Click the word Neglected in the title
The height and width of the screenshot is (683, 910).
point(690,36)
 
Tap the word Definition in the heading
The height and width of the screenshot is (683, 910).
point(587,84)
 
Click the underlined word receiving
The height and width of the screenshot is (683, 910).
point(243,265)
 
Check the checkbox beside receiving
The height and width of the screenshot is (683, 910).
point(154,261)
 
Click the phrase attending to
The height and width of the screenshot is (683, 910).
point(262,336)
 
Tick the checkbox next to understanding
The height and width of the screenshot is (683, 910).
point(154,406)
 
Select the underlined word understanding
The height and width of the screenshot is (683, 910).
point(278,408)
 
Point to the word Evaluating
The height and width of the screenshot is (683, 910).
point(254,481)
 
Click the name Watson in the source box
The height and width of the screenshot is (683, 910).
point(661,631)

------------------------

Rewrite all of the data above in full, with each coordinate inside point( ) multiplied by 1.6 and rounded to a whole number, halves rounding up. Keep every other line the same.

● **Solution**:
Click the word Neglected in the title
The height and width of the screenshot is (683, 910).
point(1104,58)
 
Tap the word Definition in the heading
The height and width of the screenshot is (683, 910).
point(939,134)
 
Click the underlined word receiving
The height and width of the screenshot is (683, 910).
point(389,424)
 
Check the checkbox beside receiving
The height and width of the screenshot is (683, 910).
point(246,418)
 
Click the phrase attending to
The height and width of the screenshot is (683, 910).
point(419,538)
 
Tick the checkbox next to understanding
The height and width of the screenshot is (683, 910).
point(246,650)
 
Select the underlined word understanding
The height and width of the screenshot is (683, 910).
point(445,653)
 
Point to the word Evaluating
The height and width of the screenshot is (683, 910).
point(406,770)
 
Click the name Watson in the source box
The height and width of the screenshot is (683, 910).
point(1058,1010)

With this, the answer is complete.